* Assignment: Repeat the data that follows verbatim. Images are not part of the copy.

---- Excerpted records

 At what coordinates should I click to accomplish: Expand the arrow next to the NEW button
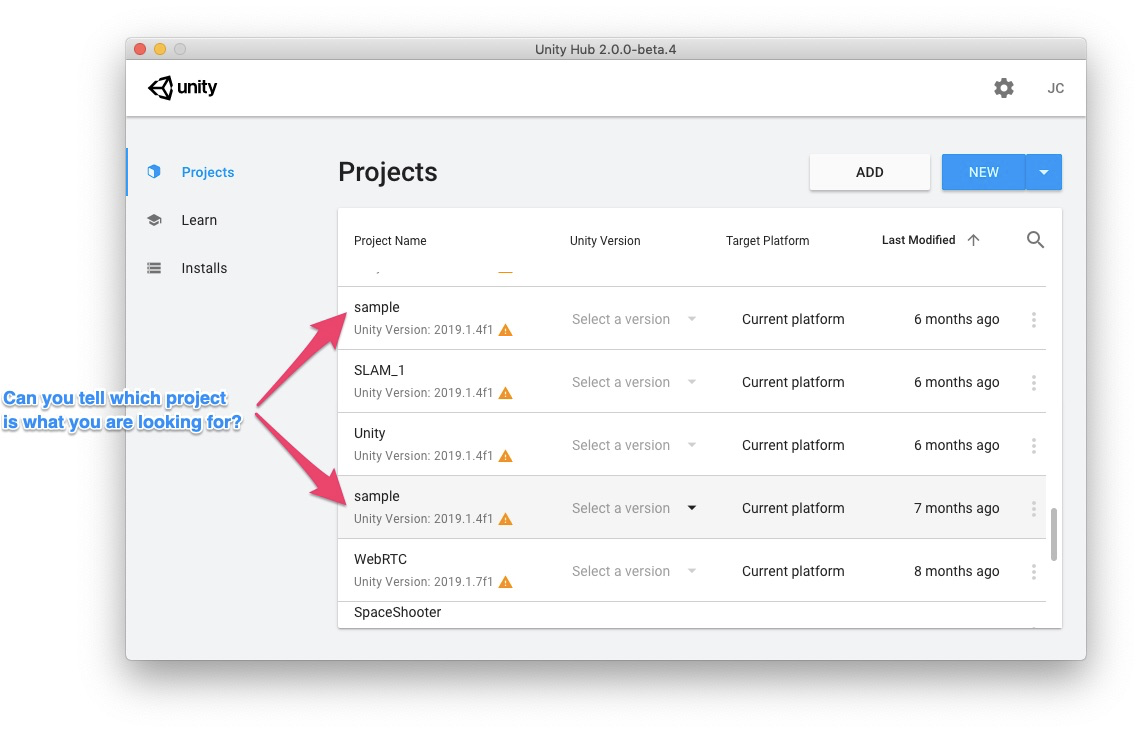(x=1044, y=172)
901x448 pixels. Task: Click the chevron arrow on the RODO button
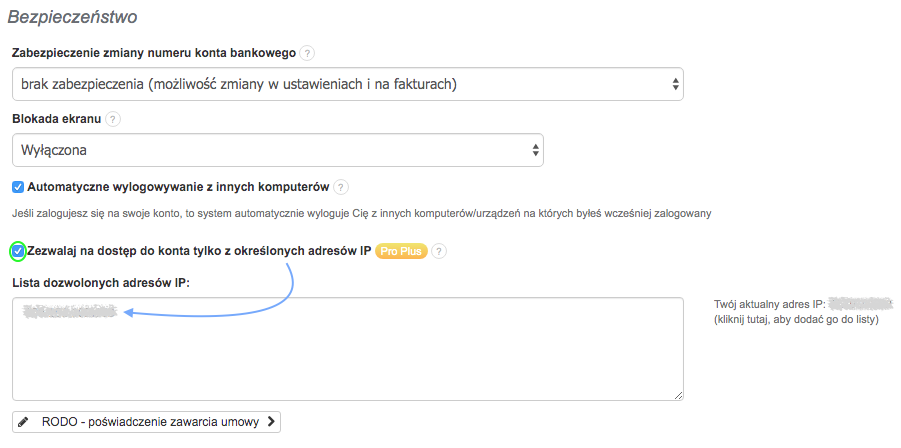click(270, 422)
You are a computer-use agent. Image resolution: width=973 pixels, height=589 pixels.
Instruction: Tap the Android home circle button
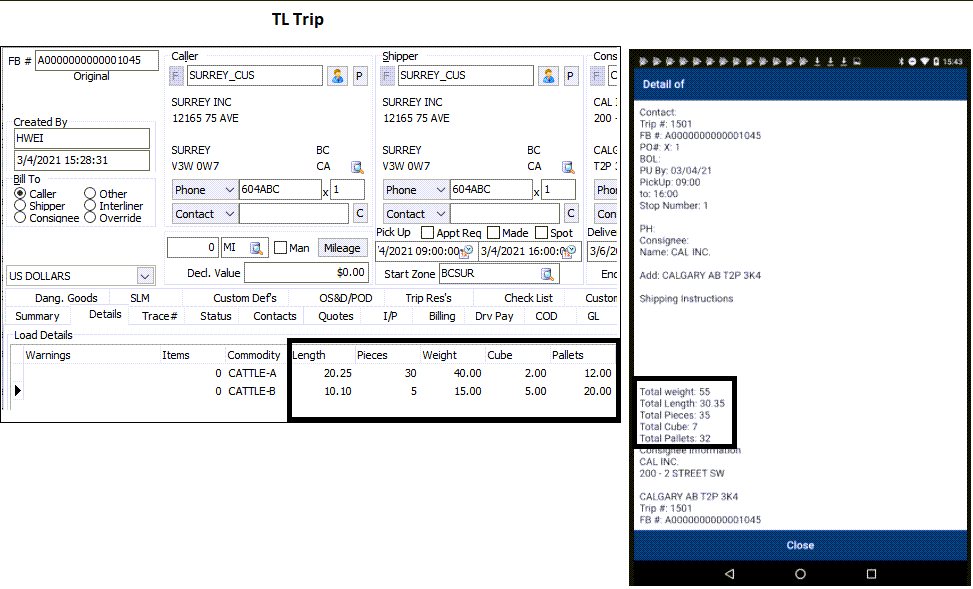800,574
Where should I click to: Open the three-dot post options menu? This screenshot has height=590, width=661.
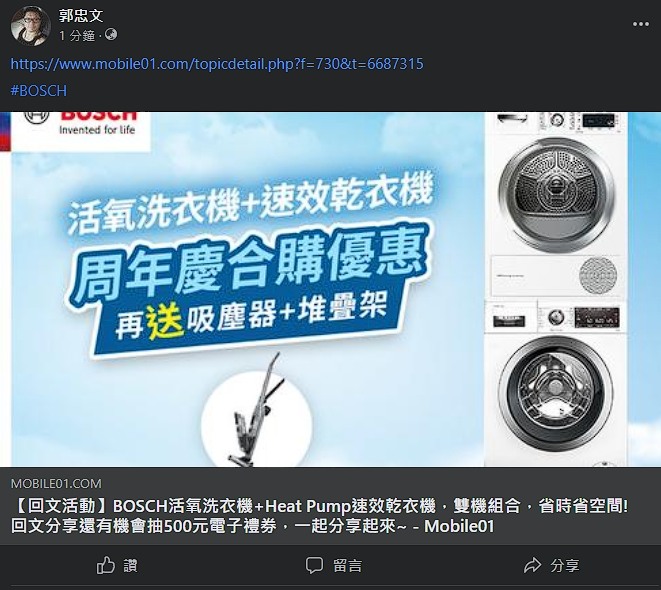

--------

* Output for this exercise:
 At what coordinates should I click to accomplish: Expand the arrow next to the NEW button
(x=1044, y=172)
901x448 pixels. Task: Click the chevron arrow on the RODO button
click(270, 422)
You are a computer-use agent. Image resolution: width=973 pixels, height=589 pixels.
Instruction: Tap the Android home circle button
800,574
Where should I click to: Open the three-dot post options menu? This screenshot has height=590, width=661.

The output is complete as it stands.